(PROBLEM TO WORK ON): This exercise asks for every line of the material that includes the word "agent".

(STUDY MATERIAL):
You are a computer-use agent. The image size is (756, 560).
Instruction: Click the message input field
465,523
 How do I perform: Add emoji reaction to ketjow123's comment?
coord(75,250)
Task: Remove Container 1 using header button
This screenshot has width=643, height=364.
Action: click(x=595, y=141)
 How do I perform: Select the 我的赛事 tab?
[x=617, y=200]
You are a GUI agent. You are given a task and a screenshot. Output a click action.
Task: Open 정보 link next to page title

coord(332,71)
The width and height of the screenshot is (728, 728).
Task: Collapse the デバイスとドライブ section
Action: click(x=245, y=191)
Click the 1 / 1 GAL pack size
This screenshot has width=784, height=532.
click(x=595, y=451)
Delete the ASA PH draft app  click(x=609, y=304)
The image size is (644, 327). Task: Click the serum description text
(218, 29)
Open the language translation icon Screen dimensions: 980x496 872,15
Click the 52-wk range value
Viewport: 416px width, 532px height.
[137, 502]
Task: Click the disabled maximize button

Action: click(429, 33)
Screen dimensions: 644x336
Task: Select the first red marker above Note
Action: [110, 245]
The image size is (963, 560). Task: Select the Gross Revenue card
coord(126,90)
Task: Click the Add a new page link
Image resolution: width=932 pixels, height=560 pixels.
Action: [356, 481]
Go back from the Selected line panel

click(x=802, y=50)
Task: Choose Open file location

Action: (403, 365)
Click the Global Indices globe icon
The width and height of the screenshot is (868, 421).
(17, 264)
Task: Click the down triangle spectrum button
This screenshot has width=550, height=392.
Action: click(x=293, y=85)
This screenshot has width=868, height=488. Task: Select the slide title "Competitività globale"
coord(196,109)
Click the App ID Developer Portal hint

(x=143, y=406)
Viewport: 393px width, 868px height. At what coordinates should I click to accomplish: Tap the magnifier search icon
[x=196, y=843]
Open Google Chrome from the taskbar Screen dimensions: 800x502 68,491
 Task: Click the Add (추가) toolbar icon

(YOUR SOLUTION):
You are a computer-use agent. The image size is (756, 560).
You are a GUI agent. You are given a task and a screenshot. Output a click action.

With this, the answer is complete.